Apprendi enunciates the following rule of constitutional law: "Other than the fact of a prior conviction, any fact that increases the penalty for a crime beyond the prescribed statutory maximum must be submitted to a jury, and proved beyond a reasonable doubt." Id. at 2362-63. Applying that rule, the Court struck down the New Jersey statutory scheme authorizing a judge to impose a punishment greater than that otherwise permitted by the jury's verdict based on the judge's finding, by a preponderance of the evidence, of a racial motivation for the crime.

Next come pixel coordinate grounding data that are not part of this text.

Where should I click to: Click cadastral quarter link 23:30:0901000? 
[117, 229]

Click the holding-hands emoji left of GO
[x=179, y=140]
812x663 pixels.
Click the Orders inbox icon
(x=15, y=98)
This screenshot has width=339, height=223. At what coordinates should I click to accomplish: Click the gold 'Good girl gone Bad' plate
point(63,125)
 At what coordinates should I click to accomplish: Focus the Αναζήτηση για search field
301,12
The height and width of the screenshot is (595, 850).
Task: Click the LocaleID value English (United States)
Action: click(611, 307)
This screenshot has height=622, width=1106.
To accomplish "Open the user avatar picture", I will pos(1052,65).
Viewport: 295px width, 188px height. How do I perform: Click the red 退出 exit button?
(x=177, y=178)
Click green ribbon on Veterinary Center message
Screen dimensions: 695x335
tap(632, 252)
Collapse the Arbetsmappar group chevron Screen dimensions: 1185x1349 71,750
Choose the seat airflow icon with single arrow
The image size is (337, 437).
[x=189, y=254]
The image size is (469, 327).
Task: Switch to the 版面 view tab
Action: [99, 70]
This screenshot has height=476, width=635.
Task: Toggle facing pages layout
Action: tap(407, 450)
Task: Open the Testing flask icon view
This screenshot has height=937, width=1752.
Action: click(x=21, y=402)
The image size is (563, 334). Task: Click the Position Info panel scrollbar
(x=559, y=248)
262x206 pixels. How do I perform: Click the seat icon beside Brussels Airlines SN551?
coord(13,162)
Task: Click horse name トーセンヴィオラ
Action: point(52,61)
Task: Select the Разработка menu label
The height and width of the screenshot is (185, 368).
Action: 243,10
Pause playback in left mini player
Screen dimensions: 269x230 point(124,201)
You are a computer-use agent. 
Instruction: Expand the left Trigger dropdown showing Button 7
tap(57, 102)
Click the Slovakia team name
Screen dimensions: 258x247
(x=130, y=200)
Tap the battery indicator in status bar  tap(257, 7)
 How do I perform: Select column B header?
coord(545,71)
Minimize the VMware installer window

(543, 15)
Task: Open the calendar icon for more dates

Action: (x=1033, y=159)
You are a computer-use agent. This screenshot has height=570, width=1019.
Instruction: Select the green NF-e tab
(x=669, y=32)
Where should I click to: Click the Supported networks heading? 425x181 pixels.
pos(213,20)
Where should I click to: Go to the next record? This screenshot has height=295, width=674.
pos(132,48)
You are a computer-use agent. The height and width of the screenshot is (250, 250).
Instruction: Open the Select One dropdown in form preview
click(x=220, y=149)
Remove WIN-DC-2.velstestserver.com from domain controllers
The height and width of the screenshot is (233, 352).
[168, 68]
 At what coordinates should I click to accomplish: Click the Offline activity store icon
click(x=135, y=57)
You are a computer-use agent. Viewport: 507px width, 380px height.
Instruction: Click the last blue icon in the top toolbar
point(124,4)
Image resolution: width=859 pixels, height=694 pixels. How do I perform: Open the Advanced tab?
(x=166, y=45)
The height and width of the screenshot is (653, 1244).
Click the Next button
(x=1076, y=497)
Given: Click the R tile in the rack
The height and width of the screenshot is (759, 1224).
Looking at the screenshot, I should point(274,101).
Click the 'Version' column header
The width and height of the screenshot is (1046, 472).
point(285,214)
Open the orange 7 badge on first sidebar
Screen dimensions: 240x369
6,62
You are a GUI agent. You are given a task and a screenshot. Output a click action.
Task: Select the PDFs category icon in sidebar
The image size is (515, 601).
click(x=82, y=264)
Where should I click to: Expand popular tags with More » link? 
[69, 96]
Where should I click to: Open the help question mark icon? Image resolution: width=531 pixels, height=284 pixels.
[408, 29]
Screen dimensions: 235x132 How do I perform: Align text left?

While Apprendi involved the constitutionality of a state statute under the Fourteenth Amendment's Due Process Clause, its underlying constitutional principle--criminal defendants' right to a jury determination that they are guilty beyond a reasonable doubt of every element of the crime with which they are charged--is equally applicable to criminal proceedings in federal court. See United States v. Gaudin, 515 U.S. 506, 510 (1995). The rule derived from that principle thus applies to the statute and conviction at bar. Griffith v. Kentucky, 479 U.S. 314, 328 (1987), mandates that "a new rule for the conduct of criminal prosecutions is to be applied retroactively to all cases, state or federal, pending on direct review or not yet final." Because Jones challenges his conviction and sentence on direct appeal, Griffith requires the application of Apprendi to the instant case.
III
We review the legality of an appellant's sentence de novo. See United States v. Price, 75 F.3d 1440, 1446 (10th Cir. 1996). The district court sentenced Jones to a term in excess of the statutory maximum applicable to the offense alleged in the grand jury's indictment. In Apprendi, 120 S. Ct. at 2355 n.3, the Court expressly left open the question of whether any fact that increases the penalty for a crime beyond the prescribed statutory maximum, such as drug quantity under 841(b), is an "essential element" of the offense that must be alleged in the indictment. We answer that question in the affirmative and conclude Jones's sentence impermissibly exceeded the statutory maximum term applicable to the offense charged by the grand jury. Furthermore, that error was not harmless.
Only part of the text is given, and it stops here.